Waste Nomads: are adept at survival, and are experts at exploration and scrounging for materials with which to survive on and use. The Waste Nomads are a disparate bunch of men and women; people who have grown accustomed to an unforgiving world in which death is more of a constant than life. They often travel widely, and many have no fixed abode. They have a propensity for adapting old technologies and cannibalising whatever they find for some use. Their forces are excellent at staging raids and ambushes, though they have little ability to fight protracted battles.

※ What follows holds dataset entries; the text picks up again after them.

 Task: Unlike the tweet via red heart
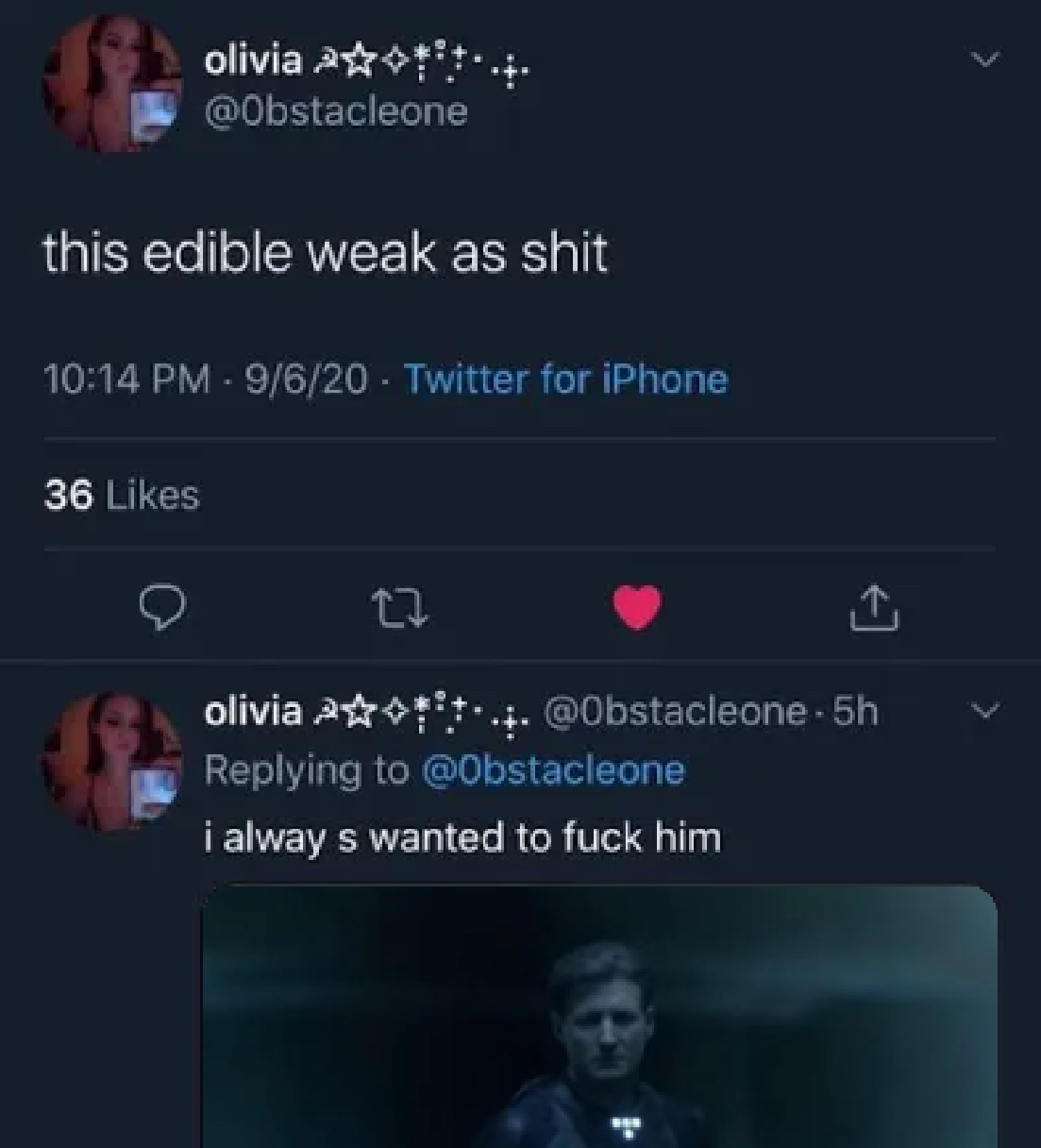(x=638, y=607)
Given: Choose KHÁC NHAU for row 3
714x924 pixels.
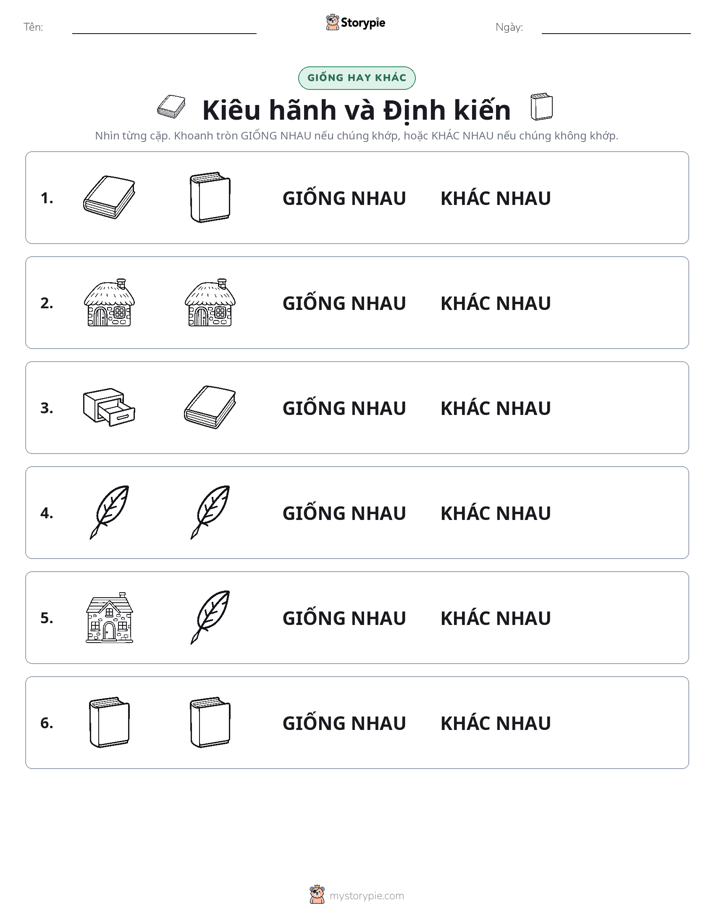Looking at the screenshot, I should click(x=495, y=408).
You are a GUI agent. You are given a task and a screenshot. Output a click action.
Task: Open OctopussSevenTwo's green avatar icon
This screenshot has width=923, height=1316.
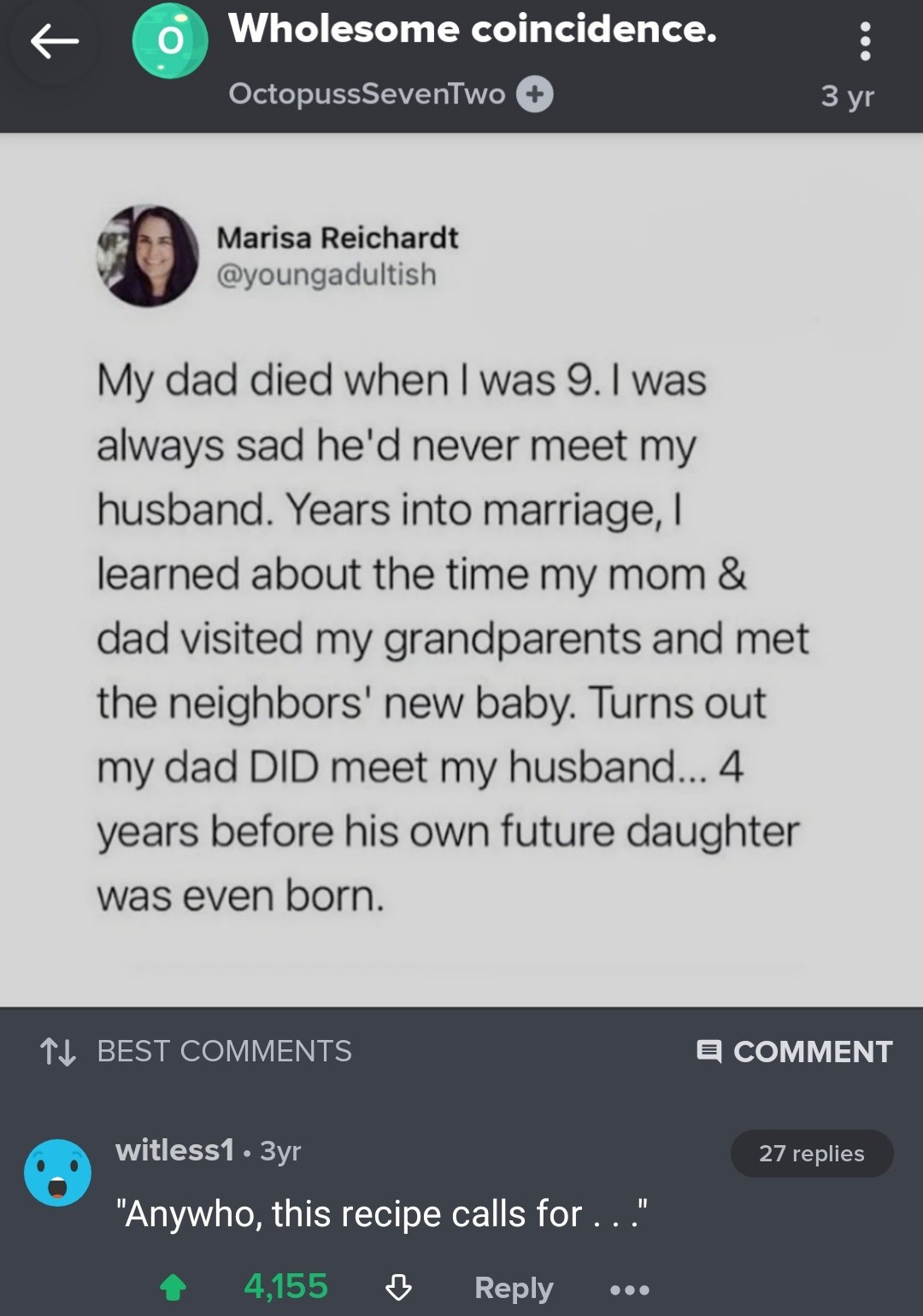pos(170,41)
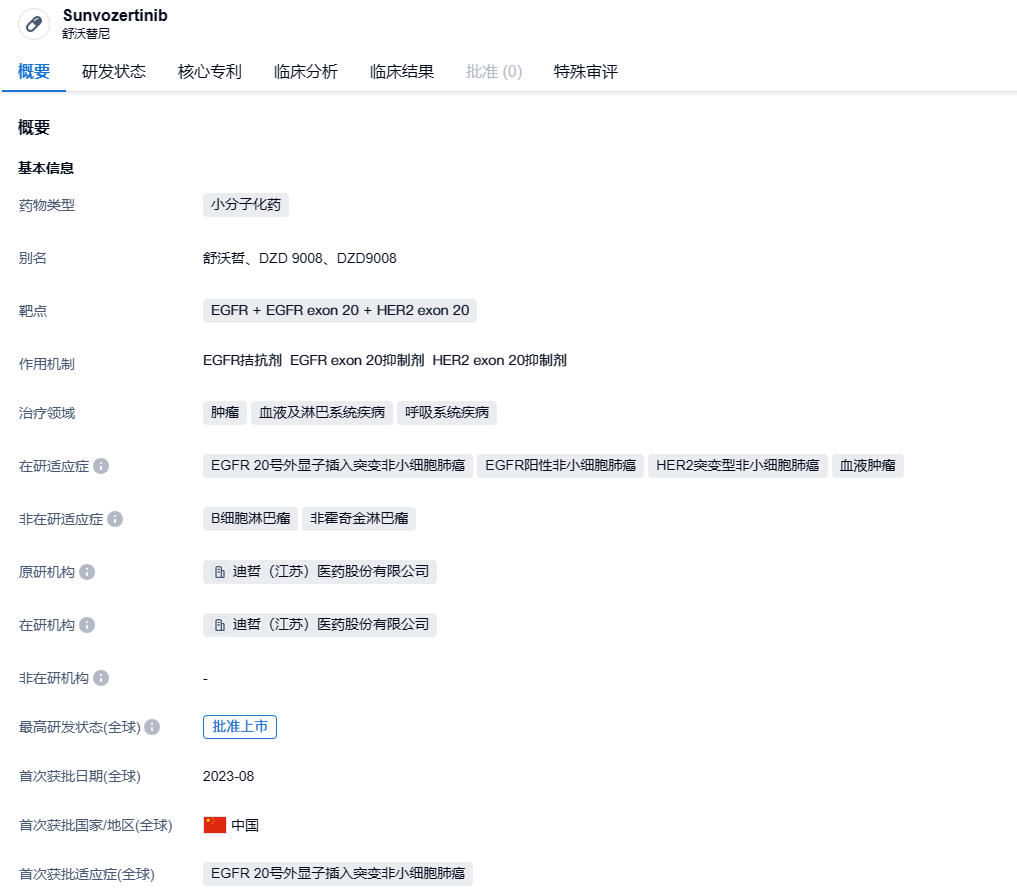Click info icon next to 在研适应症
The width and height of the screenshot is (1017, 888).
(101, 466)
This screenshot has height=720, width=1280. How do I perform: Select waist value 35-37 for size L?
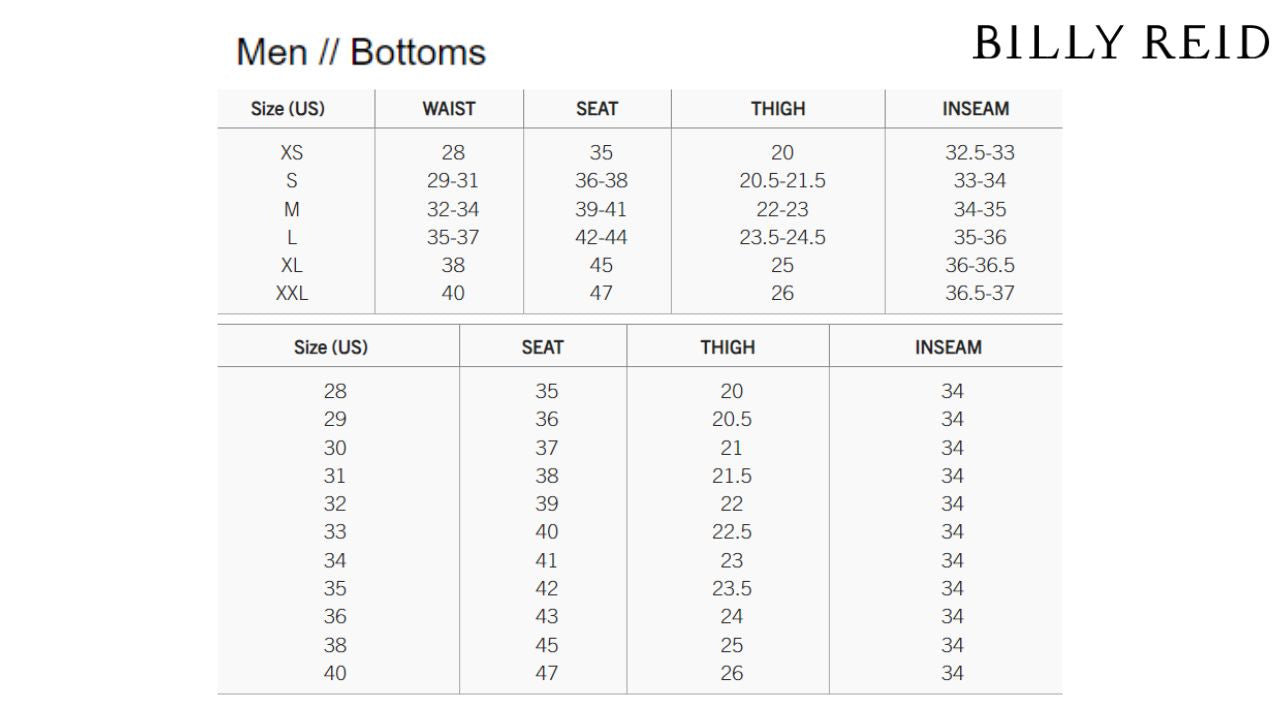pyautogui.click(x=453, y=237)
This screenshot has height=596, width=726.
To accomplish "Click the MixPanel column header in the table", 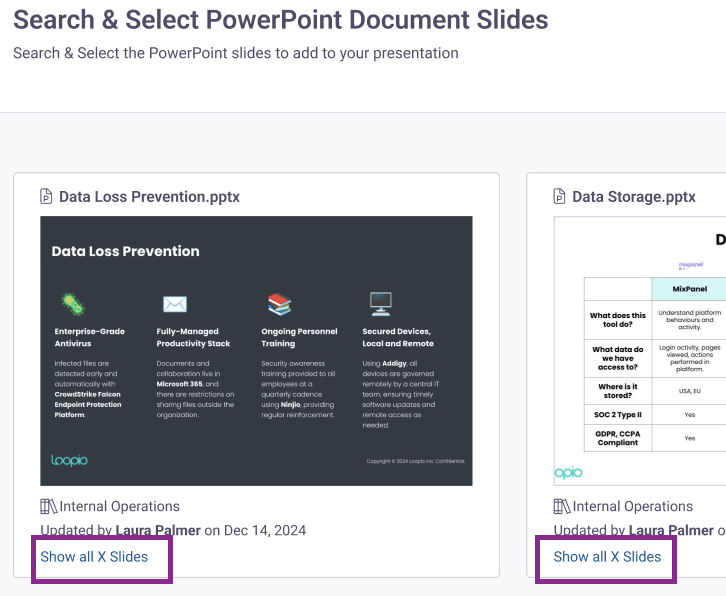I will 689,289.
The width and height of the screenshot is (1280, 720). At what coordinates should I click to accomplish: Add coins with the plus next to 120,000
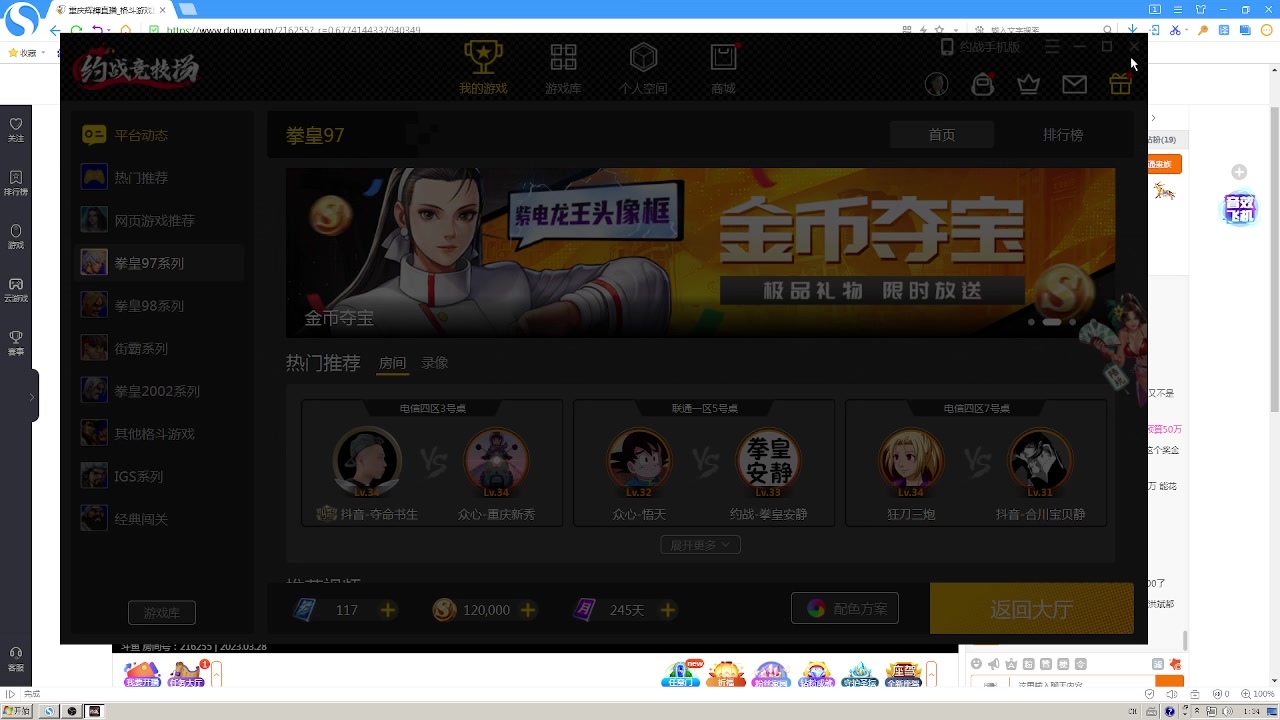pyautogui.click(x=528, y=610)
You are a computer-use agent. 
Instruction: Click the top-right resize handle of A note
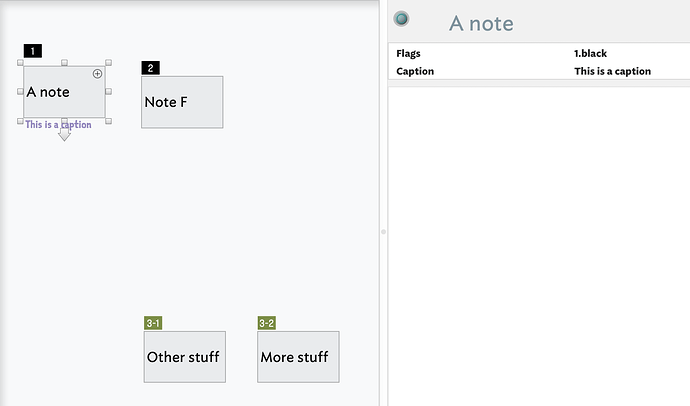(x=108, y=62)
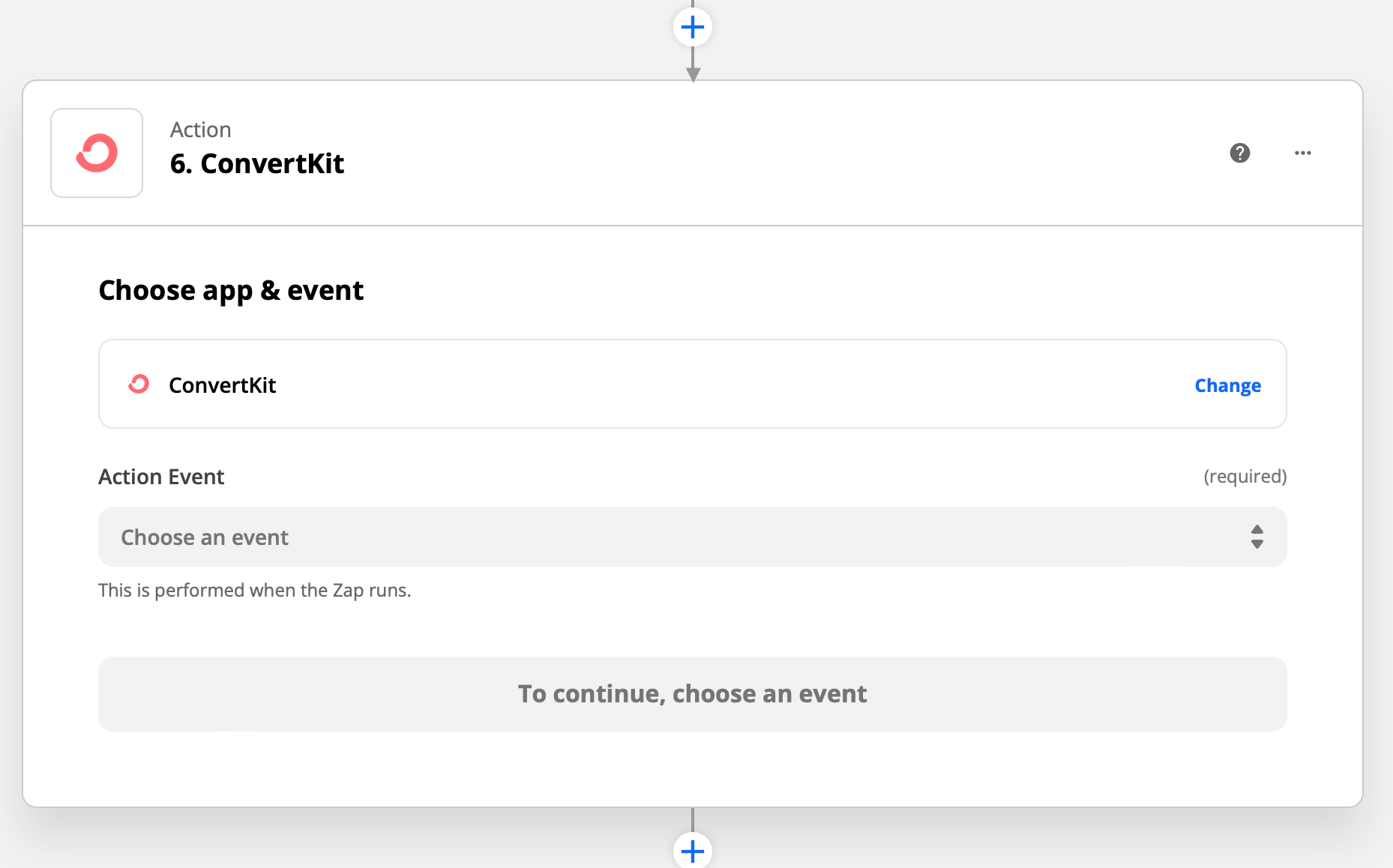This screenshot has width=1393, height=868.
Task: Click the plus button above the ConvertKit step
Action: (x=693, y=28)
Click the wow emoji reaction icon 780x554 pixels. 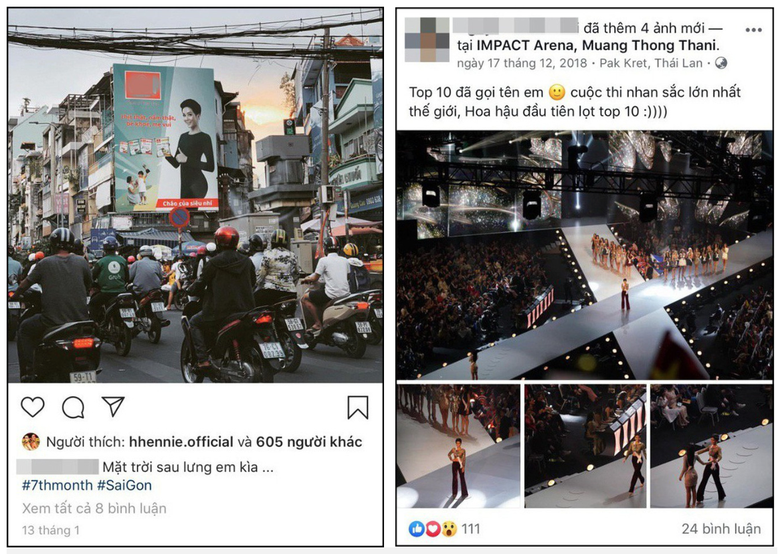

Cultists: are fanatical survivors who have banded around a religious or ideological concept. Their fervour has reached a point where their beliefs dominate their entire purpose. People of the waste flock to cult leaders. In the days beyond the apocalypse, religious belief once more seized hold of the imaginations of the unwary. Cultists have high populations of fanatical followers. They compensate for their low technology with dogged-determination and ferocity. Though mostly untrained, their followers have an almost unbreakable morale in battle. They are good at surviving, and excellent at converting others to their cause.
GAMEPLAY:
The game is played in turns. Players submit their orders to the GM via PM, and the GM processes all events and encounters. There is no currency system in Borderlands. Players instead have access to five key resources: Supplies, Scrap, Fuel, Armaments, and People. Resources are finite, and must be acquired from the waste, or other factions. Resources are spent to feed a player’s populations, to move them, to construct or recruit new elements, and to do almost any action in the game.
Furthermore, players have a limit to the amount of things they can do in a turn. Due to the problems of communication in a vast and hostile environment lacking an infrastructure, carrying out orders beyond a player’s base are limited. Players can issue as many orders as they wish for the home base. Players can only issue up to 3 orders for any action either ending, or originating beyond the home base. This can change due to access to technologies, settlements, characters and so on.
ORDER TYPES:
There are a number of basic orders which a player can carry out in a turn, each of which will be detailed in its own section later. These are: Movement and Exploration; Construction or Recruitment; Diplomacy (with NPC settlements and factions); Research; and Manufacture. Every order has a basic requirement which needs to be fulfilled to be able to attempt it. For example, a Cultist player wishes to recruit a squad of militia – they must have three things to do so: a settlement, a unit of population, and a unit of armaments.